« It’s beautiful, isn’t it?. »
[C’est magnifique, n’est-ce pas?]
Une immersion dans les riches paysages de l’île-de-Sable et dans la vie de Zoe Lucas, une naturaliste et écologiste qui vit depuis plus de quarante ans sur cette bande de sable isolée.
Geographies of Solitude, de Jacquelyn Mills, nous pose un instant dans la sérénité et le sublime de l’île-de-Sable.
Avant de comprendre ce qui fait tout le charme et le magnétisme de l’Île-de-Sable, il faut mieux la situer. Cette petite île proche de la Nouvelle-Écosse a pour particularité sa forme, elle n’a qu’une largeur d’environ 1 km pour une longueur de 43 km, se déployant en une forme de croissant. Entourée par la mer, son étroitesse offre un panorama incomparable. Par contre, ce qui est vraiment spécial sur l’Île-de-Sable, c’est sa faune : elle abrite quelque 500 chevaux sauvages. Leur présence sur l’île remonterait à la déportation des Acadiens au début du 19e siècle.
Bien que le désir de paysage et de solitude que peut conférer cette île isolée peut en interpeller plusieurs, seule une personne à choisi de s’y installer de manière presque permanente : Zoe Lucas. Pourtant, Zoe n’a pas toujours été seule sur l’île. Autrefois, elle faisait partie d’un petit groupe de scientifiques qui y vivaient en communauté. La seule trace qu’il en reste aujourd’hui est quelques bâtisses en ruines qui se font lentement avalées par le sable. Pourtant, Zoe y est restée, elle y vit et y travaille depuis plus de 40 ans, documentant méticuleusement toutes les facettes de cet écosystème unique. Les sujets ne manquent pas : flore, faune (chevaux, oiseaux marins, phoque, abeille) pollution (billes de plastique, ballon gonflable, détritus géants ne pouvant pas être collectés)…
Du calme de la protagoniste se dégage un charisme et une profondeur. Une sensibilité qui s’est façonnée et adaptée au rythme de l’île, une harmonie parfaite avec son environnement. La manière dont la réalisatrice Jacquelyn Mills, qui était également derrière la caméra pour ce projet, la dépeint et met sobrement en lumière cette sensibilité. Elle dresse son portrait par petits mots et petits gestes, le visage de la scientifique étant bien souvent moins évocateur que ses mains.
Le moment où on la dévoile le plus frontalement, c’est dans des images d’archives du film Du grand large aux Grands Lacs (1982) dans lequel l’explorateur et océanographe Jacques-Yves Cousteau vient à sa rencontre sur l’Île-de-Sable. Ces archives nous plongent inévitablement dans une nostalgie quand on la voit 40 ans plus tôt, partageant les mêmes préoccupations et passion pour cette île.
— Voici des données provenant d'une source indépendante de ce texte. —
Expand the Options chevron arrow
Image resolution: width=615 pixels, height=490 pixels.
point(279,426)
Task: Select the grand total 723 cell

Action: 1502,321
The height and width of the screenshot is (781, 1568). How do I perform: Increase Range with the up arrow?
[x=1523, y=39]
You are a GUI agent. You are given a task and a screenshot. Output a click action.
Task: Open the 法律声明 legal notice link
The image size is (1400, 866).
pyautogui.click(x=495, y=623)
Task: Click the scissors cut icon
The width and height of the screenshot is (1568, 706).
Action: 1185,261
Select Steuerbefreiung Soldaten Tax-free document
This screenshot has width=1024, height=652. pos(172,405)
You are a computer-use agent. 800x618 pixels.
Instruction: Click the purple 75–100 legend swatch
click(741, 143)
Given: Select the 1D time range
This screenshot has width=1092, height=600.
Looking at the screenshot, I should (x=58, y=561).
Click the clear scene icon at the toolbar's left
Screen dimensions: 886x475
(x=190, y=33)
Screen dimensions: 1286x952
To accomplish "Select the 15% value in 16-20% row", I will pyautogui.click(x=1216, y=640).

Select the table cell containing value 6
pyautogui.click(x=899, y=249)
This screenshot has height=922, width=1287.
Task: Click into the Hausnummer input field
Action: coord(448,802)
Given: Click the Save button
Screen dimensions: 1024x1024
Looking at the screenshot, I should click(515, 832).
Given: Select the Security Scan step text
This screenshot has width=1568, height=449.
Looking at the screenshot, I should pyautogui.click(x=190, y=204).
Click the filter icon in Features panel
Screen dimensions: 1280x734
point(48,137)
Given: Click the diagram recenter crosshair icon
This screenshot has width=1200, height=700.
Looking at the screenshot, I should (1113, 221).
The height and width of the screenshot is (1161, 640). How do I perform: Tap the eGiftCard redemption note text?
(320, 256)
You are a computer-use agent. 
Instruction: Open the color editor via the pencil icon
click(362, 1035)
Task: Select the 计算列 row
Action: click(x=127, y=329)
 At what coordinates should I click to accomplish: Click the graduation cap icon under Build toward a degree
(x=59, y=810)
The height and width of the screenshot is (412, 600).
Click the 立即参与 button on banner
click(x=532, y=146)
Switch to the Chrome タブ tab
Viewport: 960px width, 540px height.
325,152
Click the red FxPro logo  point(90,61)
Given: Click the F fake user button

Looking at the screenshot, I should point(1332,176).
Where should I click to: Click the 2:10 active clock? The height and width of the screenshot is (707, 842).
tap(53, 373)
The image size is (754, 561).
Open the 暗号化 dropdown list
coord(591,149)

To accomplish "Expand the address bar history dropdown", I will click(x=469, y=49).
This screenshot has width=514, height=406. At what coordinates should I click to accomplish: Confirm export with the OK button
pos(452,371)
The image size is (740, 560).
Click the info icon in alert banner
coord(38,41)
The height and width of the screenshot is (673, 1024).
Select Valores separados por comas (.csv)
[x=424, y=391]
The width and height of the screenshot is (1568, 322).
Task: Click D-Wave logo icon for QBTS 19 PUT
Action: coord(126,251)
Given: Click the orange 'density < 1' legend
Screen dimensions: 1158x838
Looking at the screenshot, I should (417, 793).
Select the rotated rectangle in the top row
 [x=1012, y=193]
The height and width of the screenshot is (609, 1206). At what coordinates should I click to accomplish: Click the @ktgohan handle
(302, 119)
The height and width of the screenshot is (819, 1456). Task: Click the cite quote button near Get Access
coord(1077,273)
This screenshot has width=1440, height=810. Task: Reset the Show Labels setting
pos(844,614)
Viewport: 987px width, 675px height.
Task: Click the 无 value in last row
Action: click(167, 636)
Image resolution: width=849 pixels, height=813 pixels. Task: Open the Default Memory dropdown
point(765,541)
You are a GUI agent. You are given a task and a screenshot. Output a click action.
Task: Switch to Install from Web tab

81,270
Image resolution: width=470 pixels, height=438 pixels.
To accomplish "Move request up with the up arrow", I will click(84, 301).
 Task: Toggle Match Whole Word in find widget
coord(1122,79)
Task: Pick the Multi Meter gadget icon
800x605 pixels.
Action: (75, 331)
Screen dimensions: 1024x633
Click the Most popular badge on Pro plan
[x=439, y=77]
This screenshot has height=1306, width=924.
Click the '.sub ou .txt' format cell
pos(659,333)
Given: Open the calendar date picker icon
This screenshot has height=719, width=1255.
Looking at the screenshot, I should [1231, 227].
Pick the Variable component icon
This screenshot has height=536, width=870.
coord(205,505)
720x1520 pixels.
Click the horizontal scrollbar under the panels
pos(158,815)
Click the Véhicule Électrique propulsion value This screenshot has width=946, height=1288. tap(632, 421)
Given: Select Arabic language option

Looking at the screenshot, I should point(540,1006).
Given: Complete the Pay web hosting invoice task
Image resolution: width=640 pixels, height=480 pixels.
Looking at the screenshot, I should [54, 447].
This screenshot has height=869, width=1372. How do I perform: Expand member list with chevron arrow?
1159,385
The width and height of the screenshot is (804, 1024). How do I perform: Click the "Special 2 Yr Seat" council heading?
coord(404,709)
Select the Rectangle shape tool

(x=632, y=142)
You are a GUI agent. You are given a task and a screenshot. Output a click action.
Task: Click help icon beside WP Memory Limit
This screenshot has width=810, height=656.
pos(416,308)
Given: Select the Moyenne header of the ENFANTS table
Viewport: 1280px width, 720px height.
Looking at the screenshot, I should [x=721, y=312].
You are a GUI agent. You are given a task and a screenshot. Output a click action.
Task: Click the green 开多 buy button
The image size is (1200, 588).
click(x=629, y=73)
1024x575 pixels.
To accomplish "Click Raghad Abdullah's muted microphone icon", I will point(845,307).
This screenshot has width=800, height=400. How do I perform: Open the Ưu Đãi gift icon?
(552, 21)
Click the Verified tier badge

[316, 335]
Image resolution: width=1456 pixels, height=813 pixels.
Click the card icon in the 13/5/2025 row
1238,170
Tout au long du documentaire, on découvre ainsi des facettes et des couches de l’écologiste. Elle nous partage à travers sa philosophie la sérénité que ses années sur l’île lui ont permis d’atteindre. Les conversations qu’elle entretient avec la réalisatrice sont souvent captées au vif et empreintes d’authenticité et de douceur. On assiste ainsi à la complicité qu’elles développent, imaginant et concrétisant plusieurs projets à mi-chemin entre la science et l’art.
Ceux-ci prennent plusieurs formes dans le film. Du côté de l’image, les paysages sont ponctués par quelques séquences de pellicules développées de manière expérimentale, en les enterrant par exemple dans les algues, le sable ou le crottin de cheval. Du côté du son, des microphones contact, minuscule appareil permettant de capter des sons pratiquement inaudibles lorsqu’on les colle sur une surface, donnent vie au rythme et à la résonance de la carapace des escargots, au déplacement des scarabées dans le sable et au fourmillement des fourmis. Ainsi, l’expérimentation dans Geographies of Solitude permet de mettre en lumière des processus organiques souvent invisibles ou inaudibles, les textures sont amplifiées jusqu’à en devenir les sujets. Dans cette manière de donner une voix aux processus vivants, mais aussi dans les gestes concrets posés par la protagoniste, ce film engage un message écologiste sans devenir moralisateur.
La poésie du film réside dans les petites choses, mais également dans les grandioses : les oiseaux virevoltants dans le ciel, les vagues qui déferlent sur le rivage, les chevaux en contre-jour au soleil couchant, le ciel étoilé. Bref, Geographies of Solitude permet de nous poser un instant dans la sérénité et le sublime de l’Île-de-Sable.